THE cuts to local government funding will ‘push councils to breaking point’ according to council leaders.
On Thursday the Tory Communities and Local Government minister, Kris Hopkins, announced a package of cuts for 2015-16 which he described as ‘fair’ but which has got even the normally loyal councils in the Tory shires up in arms.
What Hopkins calls ‘fair’ are cuts that could be as much as 6.4% for some councils, according to him, but which the Local Government Association (which represents councils) calculates to be an average 8.8% cut next year – £2.6 billion in cash.
Birmingham – the largest local authority in the UK – is facing cuts next year of £117m and similar savings each year until 2018, while Liverpool will have lost more than half its government grant by 2017.
While councils in the poorest parts of the country have been hammered with the biggest cuts, the latest round has begun to worry even Tory-run councils in the heartland shire counties.
Since 2010, councils have had a 40% cut in government funding.
The scale of the cuts means that Tory councils can no longer pretend to voters that they will not have a catastrophic effect on every council service.
In the words of the LGA chairman, David Sparks, ‘We cannot pretend that this will not have an impact on local government’s ability to improve people’s quality of life and support local businesses.’ He added, ‘It is individuals who have paid the price of funding reductions, whether it is through seeing their local library close, roads deteriorate or support for young people and families scaled back.’
This does not cover even a fraction of the human cost that will result from these cuts – cuts inflicted by the drive of the government to cut its budget deficit at the expense of the working class.

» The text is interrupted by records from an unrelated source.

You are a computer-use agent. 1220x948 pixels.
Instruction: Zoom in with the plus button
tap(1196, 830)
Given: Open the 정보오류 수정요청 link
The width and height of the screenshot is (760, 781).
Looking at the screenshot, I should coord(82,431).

The cuts will not just affect road repairs and the library service but will have a disastrous impact on core council services such as child protection, women’s refuges and care for the elderly – services that are demanding more and more resources not less. All these face not just cuts but complete closure under the Tory plans.

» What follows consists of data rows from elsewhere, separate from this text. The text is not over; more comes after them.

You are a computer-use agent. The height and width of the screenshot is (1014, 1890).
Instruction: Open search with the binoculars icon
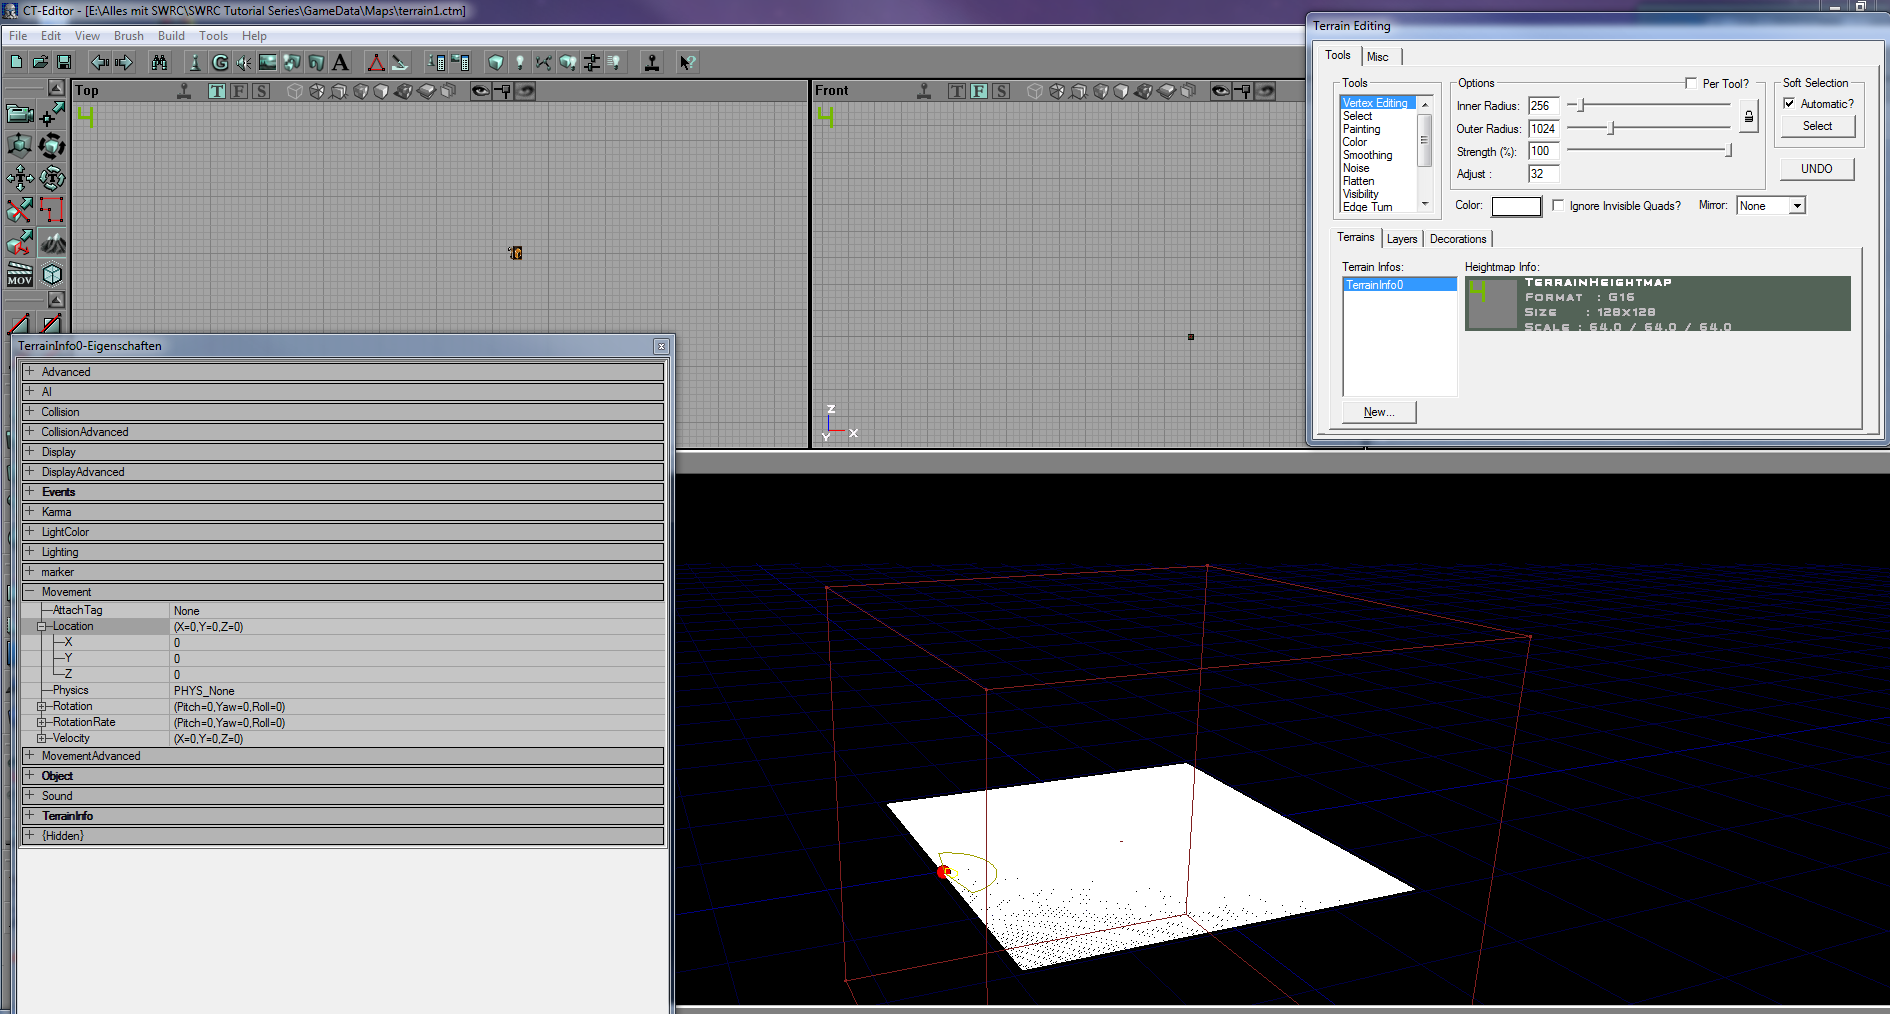coord(159,62)
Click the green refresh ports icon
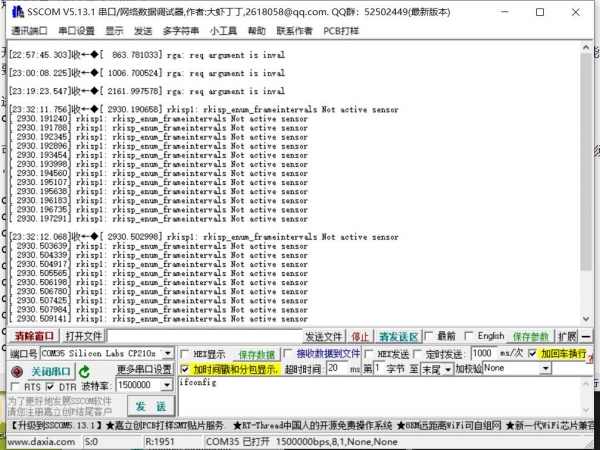Screen dimensions: 600x450 (85, 370)
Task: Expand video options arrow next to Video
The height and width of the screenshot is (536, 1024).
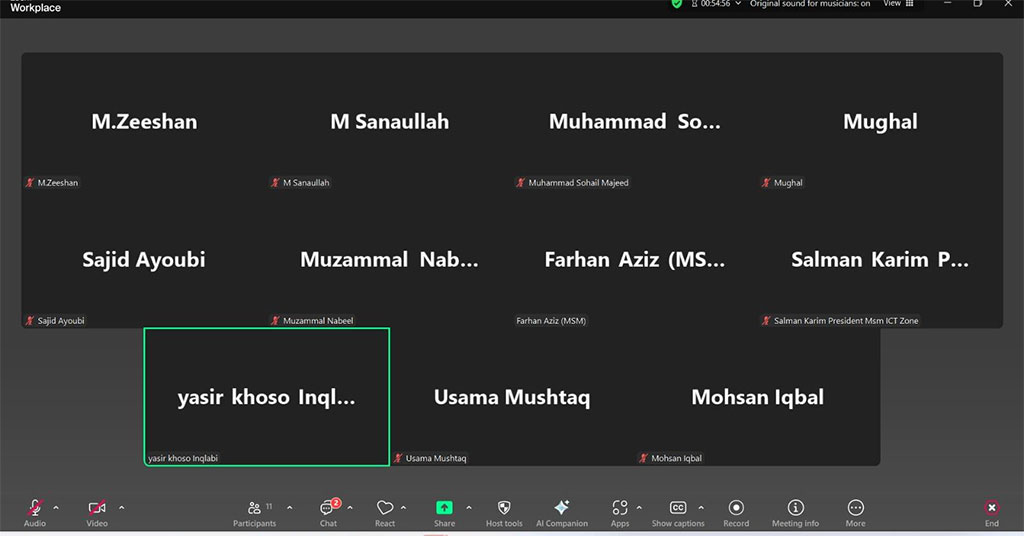Action: 121,507
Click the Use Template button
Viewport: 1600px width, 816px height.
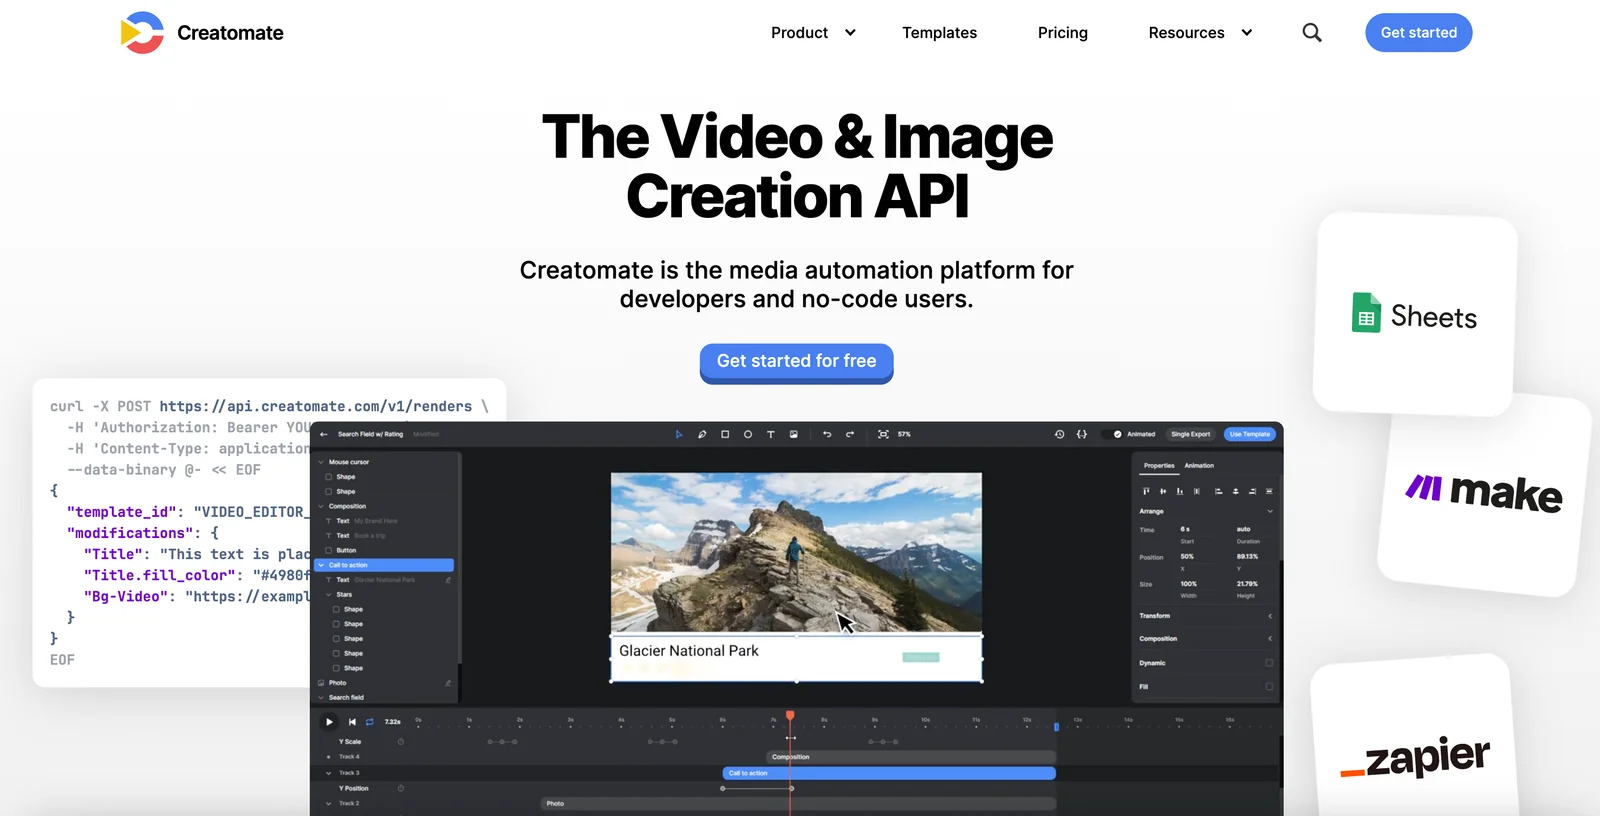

Not that the Tories and their LibDem partners give a hoot about such inconsequentialities like child protection – their only concern is to keep the banks from collapsing.
Their priorities have never been clearer than in the decision to end central government funding for local welfare assistance schemes.
£180 million of central funding has been available to local councils for emergency assistance to the most vulnerable people who fall into a crisis situation.
Single parents, women escaping from domestic violence, the homeless, the elderly, the sick and disabled, who are all vulnerable to falling into desperate situations, have been able to get crisis help from councils from this fund.
The ending of this fund spells disaster for these people.
As Andy Hull, a finance director at Islington Council, put it, this cut gives ‘an early Christmas present from the government for loan sharks and payday lenders’.
What these cuts mean if they are implemented is not just a radical change for local councils but the complete destruction of every single service from libraries to ‘lollipop ladies’ right through to welfare provision for the entire community.
Councils will be forced into bankruptcy in much the same way as the US city of Detroit was declared bankrupt with every municipal worker having their pay and pensions cut, services just shut down and citizens of the city left to literally starve on the streets.
This is the future that a bankrupt capitalist system is attempting to force onto workers as the price demanded by the crisis of capitalism.
These cuts can only be prevented and defeated by bringing down the coalition by demanding that the TUC call an immediate indefinite general strike to bring the government down and replace it with a workers government and a socialist system, run for the benefit of working people and not for the benefit of the bankers.